▸ **Cuplikan Dokumen**
::::
Selasa, 01 Desember 2009

Inilah Saatnya!

Bingung, mulai dari mana, tapi saya harus memulai bukan? Ya, saya tidak bisa menundanya lagi. Inilah tulisan pertama saya di dalam blog ini. Judul pertama yang saya pilih diatas merupakan hal yang sangat menyindir saya sekarang. Bagaimana tidak, kalimat itu seperti berada di dalam kepala saya, sangat dekat, tapi saya tidak mempu meraihnya dan membenamkannya ke hati saya. Itulah kenapa sekarang saya sedikit lebih mengerti apa beda pikiran dan perasaan. Saya telah berpikir, bahwa inilah saatnya bagi saya untuk benar-benar menata kehidupan saya, memandang hidup saya secara efektif, namun perasaan saya masih jengah dengan kenyataan. Dia masih saja berontak, saya ingin mengecamnya, tapi apakah wajar ketika pikiran saya sendiri harus mengecam perasaan saya sendiri. Well, akhirnya saya mengambil keputusan bodoh untuk membiarkan keduanya. Membiarkan perasaan saya terbelenggu pada banyak hal ’bukan ini’ dan pikiran saya melanglang buana pada hal-hal ‘inilah saatnya’. Membingungkan bukan?
Beberapa tahun lalu, saya lupa, ketika pertama kali saya membaca sebuah sub bab dalam buku Self Developing pertama saya, Quantum Learning karya Bobbi DePorter & Mike Hernacki. Saya memahami sesuatu, sesuatu yang mendalam, mengakar kuat dalam benak saya. Sesuatu yang menyelamatkan saya dalam menghadapi Ujian Nasional SMP yang awalnya merupakan momok terberat bagi saya, dan sesuatu itu berhasil membuat saya mendapatkan peringkat diluar dugaan saya, dan membuat saya diterima di semua sekolah yang saya ingin masuki. Sesuatu yang sederhana, namun sangat berharga bagi saya, yaitu keyakinan.
Keyakinan, bukan sebuah keyakinan vertikal, namun keyakinan pada diri saya sendiri, keyakinan yang meneriakkan dengan lembut setiap kalimat positif ketika otak saya megap-megap mempersiapkan diri belajar mati-matian, keyakinan bahwa ‘Inilah saatnya!’.
Bukan hal yang mudah bagi saya untuk menghadapi bejibun materi Ujian Nasional, saya ingat betapa kerasnya saya berusaha ketika itu, pagi, dari rumah pukul 06.15 sampai pukul 13.20 di sekolah. Kemudian dilanjutkan dengan pelajaran tambahan di sekolah, mulai pukul 14.00 sampai pukul 16.00, kemudian hari saya terus berlanjut dengan mengikuti bimbingan belajar pada sebuah tempat les swasta sampai pukul 18.00. betapa keluhan mengalir deras dari mulut saya, dan betapa raga saya hampir tak mampu menanggung itu semua, namun keyakinan itu membuat saya bertahan.
::::
▸ **Daftar Data**
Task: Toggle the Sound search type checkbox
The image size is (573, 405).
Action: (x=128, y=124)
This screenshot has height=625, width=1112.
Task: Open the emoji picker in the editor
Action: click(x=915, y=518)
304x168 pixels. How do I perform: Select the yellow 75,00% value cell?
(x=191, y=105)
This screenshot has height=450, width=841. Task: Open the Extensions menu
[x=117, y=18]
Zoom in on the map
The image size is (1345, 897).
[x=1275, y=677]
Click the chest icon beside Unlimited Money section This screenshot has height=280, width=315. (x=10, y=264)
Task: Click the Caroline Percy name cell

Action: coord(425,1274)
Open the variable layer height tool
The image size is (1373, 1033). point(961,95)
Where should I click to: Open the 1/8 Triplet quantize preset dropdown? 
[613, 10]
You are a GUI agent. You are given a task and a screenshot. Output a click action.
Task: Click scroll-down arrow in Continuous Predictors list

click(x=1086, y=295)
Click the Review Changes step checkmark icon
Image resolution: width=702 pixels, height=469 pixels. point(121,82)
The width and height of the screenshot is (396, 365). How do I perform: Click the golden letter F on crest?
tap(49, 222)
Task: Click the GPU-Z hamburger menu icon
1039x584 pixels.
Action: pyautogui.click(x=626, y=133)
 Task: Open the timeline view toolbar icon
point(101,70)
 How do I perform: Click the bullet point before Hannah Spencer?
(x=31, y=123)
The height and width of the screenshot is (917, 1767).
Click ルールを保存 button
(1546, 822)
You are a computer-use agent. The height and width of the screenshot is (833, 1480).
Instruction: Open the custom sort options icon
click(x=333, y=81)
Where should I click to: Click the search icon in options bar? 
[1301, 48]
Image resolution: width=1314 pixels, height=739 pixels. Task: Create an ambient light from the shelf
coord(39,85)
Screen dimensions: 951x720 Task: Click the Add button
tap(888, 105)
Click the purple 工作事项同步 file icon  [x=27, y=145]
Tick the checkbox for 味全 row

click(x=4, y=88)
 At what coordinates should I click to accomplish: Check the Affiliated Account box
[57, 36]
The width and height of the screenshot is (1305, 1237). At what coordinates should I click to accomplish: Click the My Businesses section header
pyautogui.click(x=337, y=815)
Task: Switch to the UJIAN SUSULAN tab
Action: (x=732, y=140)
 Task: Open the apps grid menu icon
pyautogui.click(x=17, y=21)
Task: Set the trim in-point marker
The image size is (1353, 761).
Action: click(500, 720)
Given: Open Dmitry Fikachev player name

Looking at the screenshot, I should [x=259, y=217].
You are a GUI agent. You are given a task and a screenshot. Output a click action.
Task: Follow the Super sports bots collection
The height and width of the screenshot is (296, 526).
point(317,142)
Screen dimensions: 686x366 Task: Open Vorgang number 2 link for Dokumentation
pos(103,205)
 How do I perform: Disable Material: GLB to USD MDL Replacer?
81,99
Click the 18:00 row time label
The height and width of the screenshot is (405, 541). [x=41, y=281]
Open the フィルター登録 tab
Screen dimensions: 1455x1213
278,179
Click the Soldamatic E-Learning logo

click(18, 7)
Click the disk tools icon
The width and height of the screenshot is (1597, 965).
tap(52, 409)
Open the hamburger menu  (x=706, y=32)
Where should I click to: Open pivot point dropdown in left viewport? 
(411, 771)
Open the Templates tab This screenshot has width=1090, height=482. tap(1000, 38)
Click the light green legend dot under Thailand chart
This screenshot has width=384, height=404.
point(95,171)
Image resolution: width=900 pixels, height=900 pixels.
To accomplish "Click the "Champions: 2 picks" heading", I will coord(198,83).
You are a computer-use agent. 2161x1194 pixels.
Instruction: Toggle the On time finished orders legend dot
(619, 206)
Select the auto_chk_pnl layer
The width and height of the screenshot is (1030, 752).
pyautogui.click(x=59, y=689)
::::
Jawablah pertanyaan berikut dari cuplikan dokumen di atas.
(a) Apa judul buku pengembangan diri pertama yang dibaca penulis?
(b) Sesuatu yang sederhana namun sangat berharga apa yang dipahami penulis dari buku itu?
(c) Sampai pukul berapa penulis mengikuti bimbingan belajar di tempat les swasta?
Baris-baris data itu tidak berhubungan dengan cuplikan dokumen.

▸ **Penyelesaian Tugas**
(a) Quantum Learning, karya Bobbi DePorter & Mike Hernacki.
(b) Keyakinan, yaitu keyakinan pada diri sendiri.
(c) Sampai pukul 18.00.